I will leave it to others to comment on the landscape design of the park - I'll just describe the imagination and deep botanical knowledge that went into the collecting of the trees and plants you'll find here. Greenspan has largely used trees and plants from Mediterranean regions of the world, taking advantage of plants that will do well in San Francisco's climate. There are trees from California, of course - California buckeyes, Monterey cypress, and other trees commonly seen in San Francisco, but also a dozen or more California sycamores (Platanus racemosa), a coastal California tree which is almost never seen in San Francisco streets.
As you walk around the perimeter of the park, you come to a Chilean garden (with several monkey puzzles), a South African garden, an Australian garden (with some amazing Brachychitons - both B. acerifolia but also B. rupestris (Queensland bottle tree - with a huge, bulbous trunk), and two separate desert gardens on the west end of the park, with three striking dragon trees (Dracaena draco).
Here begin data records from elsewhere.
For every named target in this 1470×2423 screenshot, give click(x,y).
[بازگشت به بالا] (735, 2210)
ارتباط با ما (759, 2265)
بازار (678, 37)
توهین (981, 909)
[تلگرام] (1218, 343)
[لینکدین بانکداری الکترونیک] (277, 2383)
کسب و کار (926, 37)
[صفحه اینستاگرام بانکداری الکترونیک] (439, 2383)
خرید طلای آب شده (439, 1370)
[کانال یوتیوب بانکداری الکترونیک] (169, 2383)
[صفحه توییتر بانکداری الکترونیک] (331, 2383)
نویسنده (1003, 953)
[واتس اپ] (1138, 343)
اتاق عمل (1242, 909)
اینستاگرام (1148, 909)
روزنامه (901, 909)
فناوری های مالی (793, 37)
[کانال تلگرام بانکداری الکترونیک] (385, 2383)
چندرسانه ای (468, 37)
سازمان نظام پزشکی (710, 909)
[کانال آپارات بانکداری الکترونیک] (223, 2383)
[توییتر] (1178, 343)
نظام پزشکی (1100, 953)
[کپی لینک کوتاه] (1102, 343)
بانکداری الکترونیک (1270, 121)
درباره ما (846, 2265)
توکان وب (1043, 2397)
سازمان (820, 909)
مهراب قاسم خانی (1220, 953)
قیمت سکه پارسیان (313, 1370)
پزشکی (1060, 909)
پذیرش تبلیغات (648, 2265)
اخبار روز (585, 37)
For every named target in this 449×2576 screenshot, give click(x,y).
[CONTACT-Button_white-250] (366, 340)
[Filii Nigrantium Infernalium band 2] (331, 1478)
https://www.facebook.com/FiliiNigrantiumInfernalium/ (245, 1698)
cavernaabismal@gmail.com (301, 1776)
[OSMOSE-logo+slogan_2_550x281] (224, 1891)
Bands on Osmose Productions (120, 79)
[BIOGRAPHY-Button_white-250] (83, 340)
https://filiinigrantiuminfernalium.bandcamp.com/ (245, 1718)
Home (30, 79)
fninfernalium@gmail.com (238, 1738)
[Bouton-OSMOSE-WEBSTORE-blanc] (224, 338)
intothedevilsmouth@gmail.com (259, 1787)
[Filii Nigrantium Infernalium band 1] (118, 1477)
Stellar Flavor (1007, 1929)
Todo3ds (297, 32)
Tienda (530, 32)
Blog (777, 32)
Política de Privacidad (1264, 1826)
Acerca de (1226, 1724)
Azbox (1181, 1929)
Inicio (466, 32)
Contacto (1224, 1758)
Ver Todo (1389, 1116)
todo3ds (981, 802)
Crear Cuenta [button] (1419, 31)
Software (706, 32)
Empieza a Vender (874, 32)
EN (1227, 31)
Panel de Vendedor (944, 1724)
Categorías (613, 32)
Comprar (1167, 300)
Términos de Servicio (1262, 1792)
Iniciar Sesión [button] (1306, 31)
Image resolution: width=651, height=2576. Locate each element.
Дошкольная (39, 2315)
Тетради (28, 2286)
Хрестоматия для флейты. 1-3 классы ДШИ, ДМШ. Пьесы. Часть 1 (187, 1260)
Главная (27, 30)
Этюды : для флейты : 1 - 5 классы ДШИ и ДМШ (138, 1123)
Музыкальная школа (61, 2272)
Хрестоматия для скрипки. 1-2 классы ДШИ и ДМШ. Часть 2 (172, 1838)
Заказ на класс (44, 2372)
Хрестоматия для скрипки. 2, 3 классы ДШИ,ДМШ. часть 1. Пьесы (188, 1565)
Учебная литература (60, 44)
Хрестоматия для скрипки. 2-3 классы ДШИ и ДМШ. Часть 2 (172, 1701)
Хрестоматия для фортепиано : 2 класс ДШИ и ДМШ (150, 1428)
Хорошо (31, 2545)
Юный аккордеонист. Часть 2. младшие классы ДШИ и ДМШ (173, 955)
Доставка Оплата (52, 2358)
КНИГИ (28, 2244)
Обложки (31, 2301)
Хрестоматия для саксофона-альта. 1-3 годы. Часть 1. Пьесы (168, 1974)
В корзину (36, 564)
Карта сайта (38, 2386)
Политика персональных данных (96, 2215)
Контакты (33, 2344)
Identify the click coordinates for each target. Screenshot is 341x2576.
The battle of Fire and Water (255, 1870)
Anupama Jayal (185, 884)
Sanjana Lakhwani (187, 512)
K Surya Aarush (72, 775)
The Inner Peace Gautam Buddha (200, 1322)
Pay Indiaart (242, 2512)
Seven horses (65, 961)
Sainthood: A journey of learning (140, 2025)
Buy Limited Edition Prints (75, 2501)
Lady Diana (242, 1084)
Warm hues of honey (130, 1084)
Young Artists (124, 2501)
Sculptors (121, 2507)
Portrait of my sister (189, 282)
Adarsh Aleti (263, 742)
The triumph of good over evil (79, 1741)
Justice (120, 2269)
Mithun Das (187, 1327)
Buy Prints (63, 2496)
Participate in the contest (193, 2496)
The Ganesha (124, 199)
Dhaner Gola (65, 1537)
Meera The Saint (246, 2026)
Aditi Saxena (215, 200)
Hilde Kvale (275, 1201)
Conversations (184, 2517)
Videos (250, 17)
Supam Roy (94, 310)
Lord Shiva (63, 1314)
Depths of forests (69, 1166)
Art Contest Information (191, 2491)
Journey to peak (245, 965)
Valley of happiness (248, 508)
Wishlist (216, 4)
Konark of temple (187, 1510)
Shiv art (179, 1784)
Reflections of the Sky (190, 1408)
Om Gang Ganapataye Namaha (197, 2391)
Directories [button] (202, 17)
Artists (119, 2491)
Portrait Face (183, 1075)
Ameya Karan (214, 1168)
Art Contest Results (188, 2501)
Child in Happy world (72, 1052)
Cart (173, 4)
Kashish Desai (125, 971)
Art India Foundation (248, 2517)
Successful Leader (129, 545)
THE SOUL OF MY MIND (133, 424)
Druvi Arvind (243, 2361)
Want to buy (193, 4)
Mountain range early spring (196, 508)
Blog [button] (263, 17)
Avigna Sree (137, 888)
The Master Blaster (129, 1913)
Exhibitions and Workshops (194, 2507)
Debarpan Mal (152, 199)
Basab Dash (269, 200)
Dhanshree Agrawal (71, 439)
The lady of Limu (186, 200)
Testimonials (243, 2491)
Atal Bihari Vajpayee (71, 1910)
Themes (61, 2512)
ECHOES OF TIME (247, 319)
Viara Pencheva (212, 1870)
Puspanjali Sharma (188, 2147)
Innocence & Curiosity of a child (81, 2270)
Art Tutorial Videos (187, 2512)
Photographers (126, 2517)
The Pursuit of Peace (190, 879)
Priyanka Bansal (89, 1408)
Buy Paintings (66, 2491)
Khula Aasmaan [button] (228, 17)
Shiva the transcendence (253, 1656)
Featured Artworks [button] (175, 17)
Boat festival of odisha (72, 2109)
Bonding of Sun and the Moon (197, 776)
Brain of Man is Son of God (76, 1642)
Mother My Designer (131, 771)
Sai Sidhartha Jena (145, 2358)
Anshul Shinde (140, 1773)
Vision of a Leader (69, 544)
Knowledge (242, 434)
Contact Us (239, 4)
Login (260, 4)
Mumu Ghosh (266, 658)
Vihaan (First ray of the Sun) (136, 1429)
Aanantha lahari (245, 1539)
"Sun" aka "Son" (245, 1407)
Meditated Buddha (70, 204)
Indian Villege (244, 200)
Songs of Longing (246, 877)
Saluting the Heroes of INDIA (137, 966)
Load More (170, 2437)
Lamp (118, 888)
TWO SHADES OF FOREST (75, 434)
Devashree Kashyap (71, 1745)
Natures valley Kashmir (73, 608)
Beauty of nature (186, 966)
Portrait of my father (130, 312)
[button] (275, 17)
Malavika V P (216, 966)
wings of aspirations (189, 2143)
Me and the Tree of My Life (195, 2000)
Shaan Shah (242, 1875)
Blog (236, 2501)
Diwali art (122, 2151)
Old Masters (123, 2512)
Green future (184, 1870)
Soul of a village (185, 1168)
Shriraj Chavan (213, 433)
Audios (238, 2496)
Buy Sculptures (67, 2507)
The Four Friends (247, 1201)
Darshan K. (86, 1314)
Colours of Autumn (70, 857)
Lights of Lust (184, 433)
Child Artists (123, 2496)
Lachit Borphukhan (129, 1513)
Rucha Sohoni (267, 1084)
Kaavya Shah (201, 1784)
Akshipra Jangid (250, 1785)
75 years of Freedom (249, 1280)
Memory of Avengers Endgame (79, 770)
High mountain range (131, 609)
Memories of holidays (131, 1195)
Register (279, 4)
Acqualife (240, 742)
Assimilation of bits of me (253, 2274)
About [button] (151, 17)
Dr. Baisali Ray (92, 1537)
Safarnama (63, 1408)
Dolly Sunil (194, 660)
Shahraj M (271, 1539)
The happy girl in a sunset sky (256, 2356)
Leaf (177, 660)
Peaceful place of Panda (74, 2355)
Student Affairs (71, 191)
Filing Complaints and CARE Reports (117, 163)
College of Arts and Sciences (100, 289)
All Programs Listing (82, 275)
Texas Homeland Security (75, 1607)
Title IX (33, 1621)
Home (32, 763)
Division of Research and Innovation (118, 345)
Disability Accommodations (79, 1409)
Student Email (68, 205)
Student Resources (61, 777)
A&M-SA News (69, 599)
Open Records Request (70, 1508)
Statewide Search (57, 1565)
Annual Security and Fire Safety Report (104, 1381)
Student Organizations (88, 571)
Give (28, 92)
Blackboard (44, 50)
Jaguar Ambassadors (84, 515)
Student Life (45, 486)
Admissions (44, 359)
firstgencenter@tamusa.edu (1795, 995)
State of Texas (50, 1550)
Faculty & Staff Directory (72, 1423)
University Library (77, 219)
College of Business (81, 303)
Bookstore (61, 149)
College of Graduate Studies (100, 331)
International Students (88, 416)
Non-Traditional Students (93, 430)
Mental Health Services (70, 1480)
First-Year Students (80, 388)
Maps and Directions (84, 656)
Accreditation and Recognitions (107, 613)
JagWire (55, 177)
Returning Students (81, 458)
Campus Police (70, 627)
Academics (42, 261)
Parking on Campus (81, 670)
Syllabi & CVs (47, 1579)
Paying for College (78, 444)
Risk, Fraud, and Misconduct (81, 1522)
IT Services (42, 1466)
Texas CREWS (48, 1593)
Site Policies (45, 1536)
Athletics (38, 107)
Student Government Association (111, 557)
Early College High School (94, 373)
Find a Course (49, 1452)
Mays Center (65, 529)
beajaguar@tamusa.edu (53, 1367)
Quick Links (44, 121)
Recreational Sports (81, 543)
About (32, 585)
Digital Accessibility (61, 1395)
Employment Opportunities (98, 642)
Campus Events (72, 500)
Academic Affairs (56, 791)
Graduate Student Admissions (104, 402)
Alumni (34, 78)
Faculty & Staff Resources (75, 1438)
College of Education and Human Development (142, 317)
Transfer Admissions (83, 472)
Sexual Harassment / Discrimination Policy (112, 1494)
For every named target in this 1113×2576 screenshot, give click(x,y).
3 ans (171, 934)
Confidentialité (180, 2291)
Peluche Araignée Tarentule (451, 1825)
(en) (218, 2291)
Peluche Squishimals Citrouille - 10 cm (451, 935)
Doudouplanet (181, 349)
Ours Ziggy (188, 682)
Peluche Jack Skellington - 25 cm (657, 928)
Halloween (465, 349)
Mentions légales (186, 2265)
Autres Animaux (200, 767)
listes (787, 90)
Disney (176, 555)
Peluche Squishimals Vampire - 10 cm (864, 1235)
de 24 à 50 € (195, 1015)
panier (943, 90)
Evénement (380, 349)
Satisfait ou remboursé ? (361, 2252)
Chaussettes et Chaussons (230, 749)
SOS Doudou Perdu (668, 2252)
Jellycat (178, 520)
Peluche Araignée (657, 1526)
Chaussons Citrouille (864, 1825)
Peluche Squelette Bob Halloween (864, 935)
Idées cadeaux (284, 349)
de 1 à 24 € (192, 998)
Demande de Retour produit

My personal favorite in the garden is a still small wollemi pine (Wollemi nobilis) - the tree that had been thought to have been extinct for hundreds of millions of years - known only from fossil records - until a few dozen of the species were discovered in a ravine near Sydney, Australia. (Hello, Rec Park Department - we need a lot more of these in San Francisco parks!) The wollemi pine is located in the roof's "ancient garden", with ginkgos, cycads and other plants that have graced the earth for millions of years.
But I think the most spectacular trees in the park are the palms - Greenspan loves palms, and it shows, especially with the majestic Chilean wine palm that is set in a central lawn of the park, not far from pindo palms, some nikau palms (native to New Zealand), various Trachycarpus species (not just our common windmill palm, T. fortunei), a few Brahea species, and on and on and on.... There are probably a dozen palm species here that are rarely or never seen in San Francisco.
So run, don't walk, to see this park when it opens! I just hope that we can keep the Transbay Roof Park in the shape it's in now - it's going to take a lot of work to keep this garden looking as good in 10 years as it does now. I volunteer to be a maintenance docent!